# Best computer desk for a small bedroom?



## Mike Fox (Sep 28, 2016)

I'm looking for a desk that doesn't take up much room. It would need to be able to accommodate my two speaker monitors (JBL LSR305), and a 49 key midi keyboard. I was thinking about getting one of those tall desks where It kinda takes up more height than width. Does anyone have any suggestions?


----------



## Kent (Sep 28, 2016)

ikea fredde.


----------



## Gerhard Westphalen (Sep 28, 2016)

I really like using an ikea table. I believe you have to go into the commercial part of their website to find them. Then you can pick which ever table top you want and whichever legs you want. I'm using 2 tables connected together in an L shape with 7 legs. I think it cost me less than $150 but if I had gone without the adjustable height on the legs it would've been less than $100. You can find a picture on my website. I got the idea off of a composer I work with who uses 3 connected together in a U shape.


----------



## frontline (Sep 28, 2016)

Here is one of the cheaper options that does well for what it is:
https://www.amazon.com/Z-Line-Designs-ZL2200-01WSU-Cyrus-Workstation/dp/B004VLW38Q/ref=sr_1_1?ie=UTF8&qid=1475100309&sr=8-1 (Z-Line Designs Cyrus Workstation)


----------



## Mike Fox (Sep 29, 2016)

Thank you for the responses!


----------



## passsacaglia (Sep 30, 2016)

Thank u!! Fredde looks interesting! Love all the Swedish names at IKEA haha!


----------



## R. Soul (Sep 30, 2016)

I'm actually putting together an ikea desk this weekend. Planning to use the Thyge and add a shelf on top. 
I had a look at the Fredde last weekend. It's quite wobbly and has an overall cheap feel to it. 
Mike... If you can find one on ebay - as they've been discontinued for quite a while, the Ikea Jerker might be a good fit a it has an extra shelf + comes with 2 'monitor' shelves. 
https://adam.pra.to/content/jerker/ck/ckjerker.jpg


----------



## Kent (Sep 30, 2016)

I've used a Fredde for a year and a half with absolutely no wobble. It is perhaps not the fanciest looking desk, but it is nearly ergonomically perfect for an average setup in a smallish room (NYC apartment). I did get rid of the metal side-covers, though.


----------



## jacobthestupendous (Oct 3, 2016)

If you live near a physical Ikea store, I have often found desk/table surfaces in their "as is" returned pieces section. It's a good way to get a solid piece of cork, for instance (that would be the most expensive part of a table) for really dirt cheap.


----------



## Saxer (Oct 3, 2016)

To get more space remove the bed. If you are producing you won't need it anymore anyway.


----------



## URL (Oct 6, 2016)

Make one, its not that hard and cheap.


----------



## kitekrazy (Oct 8, 2016)

Gerhard Westphalen said:


> I really like using an ikea table. I believe you have to go into the commercial part of their website to find them. Then you can pick which ever table top you want and whichever legs you want. I'm using 2 tables connected together in an L shape with 7 legs. I think it cost me less than $150 but if I had gone without the adjustable height on the legs it would've been less than $100. You can find a picture on my website. I got the idea off of a composer I work with who uses 3 connected together in a U shape.

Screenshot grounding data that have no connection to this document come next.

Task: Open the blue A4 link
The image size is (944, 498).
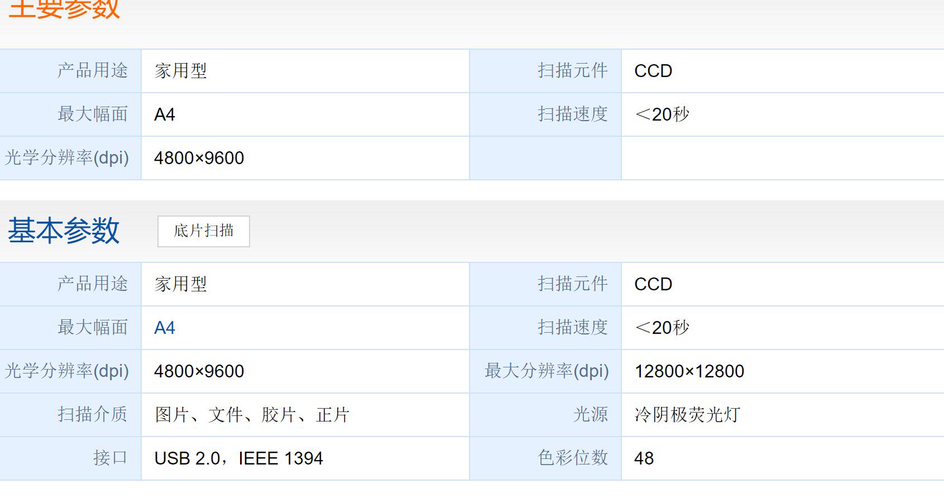Action: 165,328
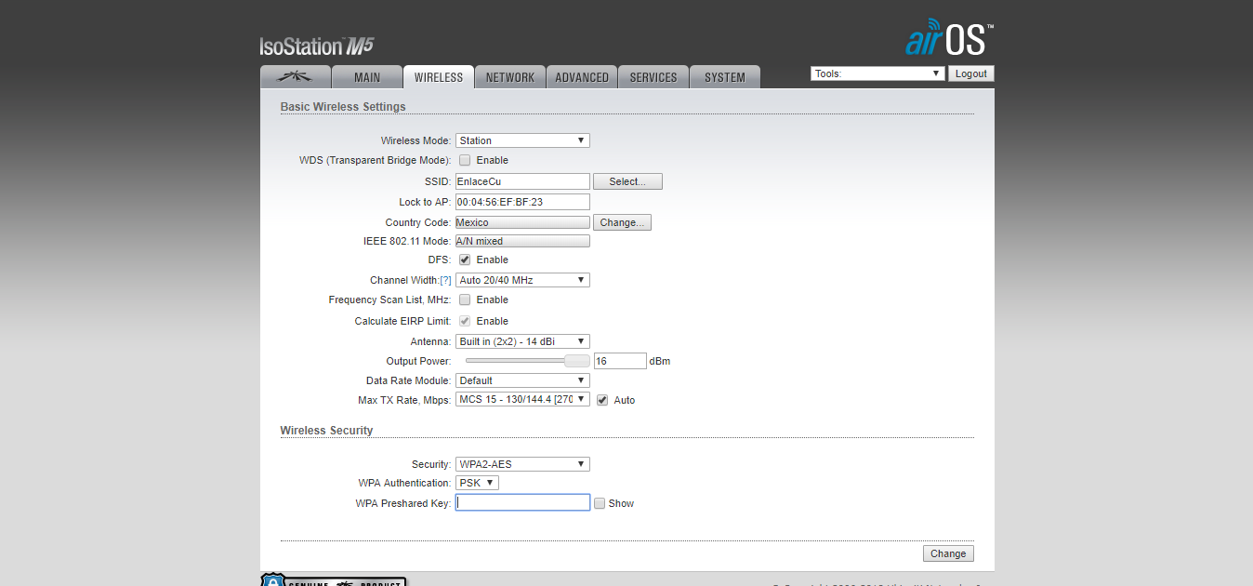Switch to the NETWORK tab
1253x586 pixels.
pos(509,77)
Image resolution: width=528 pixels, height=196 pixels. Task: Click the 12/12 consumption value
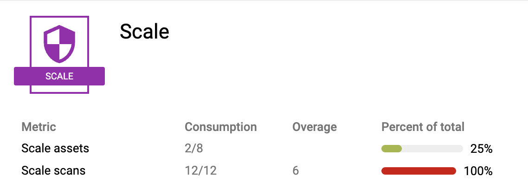coord(200,171)
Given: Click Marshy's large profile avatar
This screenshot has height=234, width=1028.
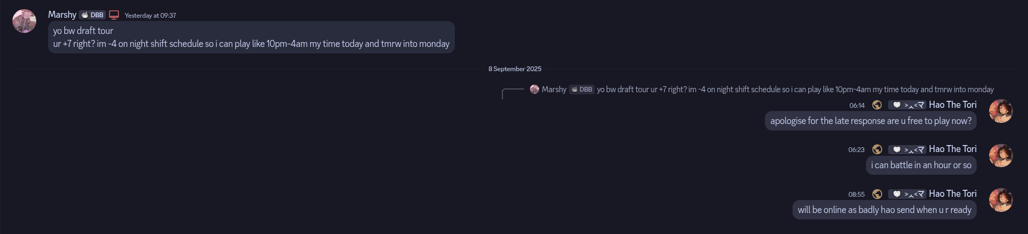Looking at the screenshot, I should (24, 21).
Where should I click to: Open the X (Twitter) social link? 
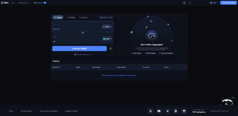[151, 111]
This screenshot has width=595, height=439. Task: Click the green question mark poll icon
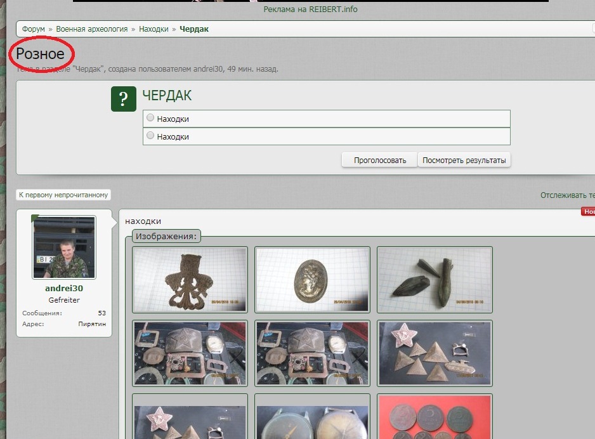pyautogui.click(x=124, y=99)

So how did you mount the controller. That looks really nice for what you paid.


----------



## Gerhard Westphalen (Oct 8, 2016)

kitekrazy said:


> So how did you mount the controller. That looks really nice for what you paid.



My main midi keyboard controller? I have it on it's own stand that I can push back under the desk if I'm not using it. I used to have an X stand but that was really annoying since it didn't leave any leg space so I got a stand that has 4 legs. 
If you wanted to build something into the desk I'm not sure how you'd to it for it to be able to take the force of playing. If you simply screwed sort of a shelf under it would easily get torn out when you play or lean on it.


----------



## Astronaut FX (Oct 8, 2016)

I also use an IKEA table (30" x 84"). But I customized it by digging out two smaller table tops from their scratch and dent area, and attaching some of their Capita risers to them. So this essentially gives me a table with one level measuring 30" x 84" with another level measuring around 18" x 84"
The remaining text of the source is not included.